Ticks are widespread throughout the U.S., and while bites can be harmless they also hold the potential to transmit serious diseases. Lyme disease — which is caused by Borrelia burgdorferi bacteria spread through the bite of blacklegged ticks (also known as deer ticks) and western blacklegged ticks — is thought to affect more than 300,000 Americans annually.1 As you can view for yourself in the video above, ticks are stealthy creatures that have developed an elaborate system to feed off human blood.

Whereas other bloodsuckers like mosquitoes bite, suck quickly and leave, ticks' goal is to stay embedded in your skin for days, and as such they have specially developed mouths just for this purpose. In addition to the needle-like hypostome, which is covered in backward-facing hooks, there are two rod-like chelicerae, which help to drive the hypostome into your skin.2 You can't feel it when a tick bites you, nor when they feed.

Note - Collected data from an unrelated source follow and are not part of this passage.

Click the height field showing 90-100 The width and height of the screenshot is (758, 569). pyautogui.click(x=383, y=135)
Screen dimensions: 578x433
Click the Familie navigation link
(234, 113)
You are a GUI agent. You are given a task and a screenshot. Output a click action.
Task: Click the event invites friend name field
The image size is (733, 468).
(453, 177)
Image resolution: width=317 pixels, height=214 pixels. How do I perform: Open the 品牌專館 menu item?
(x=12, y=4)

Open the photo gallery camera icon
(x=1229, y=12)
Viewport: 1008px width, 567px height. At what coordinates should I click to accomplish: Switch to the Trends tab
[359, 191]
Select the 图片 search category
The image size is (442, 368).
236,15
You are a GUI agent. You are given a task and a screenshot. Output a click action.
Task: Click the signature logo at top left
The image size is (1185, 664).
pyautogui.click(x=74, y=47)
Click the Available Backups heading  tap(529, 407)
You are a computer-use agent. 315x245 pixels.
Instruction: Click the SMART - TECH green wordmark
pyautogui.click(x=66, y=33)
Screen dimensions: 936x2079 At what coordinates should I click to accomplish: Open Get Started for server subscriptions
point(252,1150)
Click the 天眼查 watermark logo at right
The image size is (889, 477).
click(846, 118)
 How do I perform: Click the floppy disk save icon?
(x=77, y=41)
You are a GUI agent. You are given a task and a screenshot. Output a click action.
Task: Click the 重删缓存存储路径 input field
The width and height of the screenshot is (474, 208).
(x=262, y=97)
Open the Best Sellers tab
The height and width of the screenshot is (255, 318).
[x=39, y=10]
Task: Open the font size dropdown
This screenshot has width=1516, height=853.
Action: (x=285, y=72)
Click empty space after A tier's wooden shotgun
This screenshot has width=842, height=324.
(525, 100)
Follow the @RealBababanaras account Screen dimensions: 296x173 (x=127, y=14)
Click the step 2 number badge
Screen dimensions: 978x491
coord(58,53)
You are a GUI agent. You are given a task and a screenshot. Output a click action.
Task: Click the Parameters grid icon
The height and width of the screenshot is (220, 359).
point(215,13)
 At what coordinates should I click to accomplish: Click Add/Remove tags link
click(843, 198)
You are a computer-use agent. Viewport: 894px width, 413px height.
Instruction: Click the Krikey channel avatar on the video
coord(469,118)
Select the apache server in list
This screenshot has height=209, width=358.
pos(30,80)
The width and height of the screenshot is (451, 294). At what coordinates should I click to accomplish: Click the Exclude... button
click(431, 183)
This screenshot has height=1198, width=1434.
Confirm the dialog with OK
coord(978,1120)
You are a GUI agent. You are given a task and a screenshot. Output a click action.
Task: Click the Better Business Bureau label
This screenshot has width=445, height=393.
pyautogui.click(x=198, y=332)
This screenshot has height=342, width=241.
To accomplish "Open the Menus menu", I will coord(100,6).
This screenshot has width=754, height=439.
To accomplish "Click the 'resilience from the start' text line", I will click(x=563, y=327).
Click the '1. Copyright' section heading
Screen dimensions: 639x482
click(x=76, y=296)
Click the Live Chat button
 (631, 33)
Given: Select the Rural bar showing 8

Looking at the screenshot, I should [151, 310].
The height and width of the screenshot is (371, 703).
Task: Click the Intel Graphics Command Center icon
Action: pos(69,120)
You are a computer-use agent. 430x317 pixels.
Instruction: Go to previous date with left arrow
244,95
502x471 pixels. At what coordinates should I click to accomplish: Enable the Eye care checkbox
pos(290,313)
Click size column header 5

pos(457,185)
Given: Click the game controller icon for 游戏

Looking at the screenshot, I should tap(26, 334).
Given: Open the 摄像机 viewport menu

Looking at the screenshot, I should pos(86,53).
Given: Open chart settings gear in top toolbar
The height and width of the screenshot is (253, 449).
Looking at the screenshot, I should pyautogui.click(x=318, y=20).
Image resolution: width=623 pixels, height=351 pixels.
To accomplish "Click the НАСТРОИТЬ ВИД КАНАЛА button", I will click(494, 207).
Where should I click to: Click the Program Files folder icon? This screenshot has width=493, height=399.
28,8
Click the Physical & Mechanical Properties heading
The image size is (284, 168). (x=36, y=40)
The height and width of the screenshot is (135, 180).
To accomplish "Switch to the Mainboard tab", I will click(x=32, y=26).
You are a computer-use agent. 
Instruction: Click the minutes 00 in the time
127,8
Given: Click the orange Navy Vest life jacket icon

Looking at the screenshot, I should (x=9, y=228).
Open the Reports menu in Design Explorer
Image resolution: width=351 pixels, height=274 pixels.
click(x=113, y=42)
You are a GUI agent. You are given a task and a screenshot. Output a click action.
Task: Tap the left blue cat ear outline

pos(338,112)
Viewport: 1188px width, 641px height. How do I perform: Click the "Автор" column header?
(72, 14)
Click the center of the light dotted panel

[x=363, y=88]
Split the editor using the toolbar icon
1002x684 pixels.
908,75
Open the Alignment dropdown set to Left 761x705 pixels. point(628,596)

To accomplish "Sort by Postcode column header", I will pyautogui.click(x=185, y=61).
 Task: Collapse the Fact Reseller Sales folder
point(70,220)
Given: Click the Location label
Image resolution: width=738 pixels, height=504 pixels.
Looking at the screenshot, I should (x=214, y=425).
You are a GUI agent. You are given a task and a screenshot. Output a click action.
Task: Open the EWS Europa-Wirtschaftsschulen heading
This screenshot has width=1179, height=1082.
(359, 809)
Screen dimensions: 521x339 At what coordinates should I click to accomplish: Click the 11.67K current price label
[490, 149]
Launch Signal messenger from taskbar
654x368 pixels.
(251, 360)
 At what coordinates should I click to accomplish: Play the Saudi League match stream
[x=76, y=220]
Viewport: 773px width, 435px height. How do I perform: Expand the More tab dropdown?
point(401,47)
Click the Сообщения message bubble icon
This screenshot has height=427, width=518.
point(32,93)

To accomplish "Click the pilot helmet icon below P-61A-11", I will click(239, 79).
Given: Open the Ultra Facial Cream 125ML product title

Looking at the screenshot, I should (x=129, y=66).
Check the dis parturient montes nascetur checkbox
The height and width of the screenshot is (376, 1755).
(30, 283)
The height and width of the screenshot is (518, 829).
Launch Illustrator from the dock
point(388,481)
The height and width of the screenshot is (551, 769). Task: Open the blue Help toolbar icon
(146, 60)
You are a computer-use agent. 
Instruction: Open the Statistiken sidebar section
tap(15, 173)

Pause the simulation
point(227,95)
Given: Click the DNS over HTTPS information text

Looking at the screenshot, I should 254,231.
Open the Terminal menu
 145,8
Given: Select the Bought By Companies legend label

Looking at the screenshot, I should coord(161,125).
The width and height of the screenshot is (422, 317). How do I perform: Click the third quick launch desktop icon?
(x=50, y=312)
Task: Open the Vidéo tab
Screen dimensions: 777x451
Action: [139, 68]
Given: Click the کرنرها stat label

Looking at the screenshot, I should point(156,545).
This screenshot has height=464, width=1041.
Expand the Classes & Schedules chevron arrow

Their salvia contains anesthetics for this purpose, along with anticoagulants and immune suppressors that facilitate the ticks' feeding while also allowing the transmission of diseases like Lyme.

"On a human host, their saliva numbs the skin so you don't feel the bite, and an anticoagulant keeps the blood flowing. The tick saliva also combines with a protein from B. burgdorferi to suppress human immune systems, so our bodies don't muster antibodies to kill the bug," the Adirondack Daily Enterprise reported.3

"Reading about the elaborate and effective ways these tiny creatures defeat our body's defenses can make you rethink the conception that humans occupy the top spot on an evolutionary ladder. They have been around far longer than we have, and from all indications, they will persist when we have faded away."4

How Do Ticks Spread Disease?

In order to transition to each of its life stages (egg, larva, nymph and adult), ticks must find a blood meal to survive. Ticks can live up to three years during this process, although many die prior to this when they are unable to find a host to feed on. Ticks will lie in wait on a leaf or piece of grass, waiting to detect a potential host via breath and body odors or sensing heat, moisture, vibrations and even shadows.

If you happen to venture too close to a tick's hideout, it will climb on board and begin the process of attaching, which can take anywhere from minutes to two hours.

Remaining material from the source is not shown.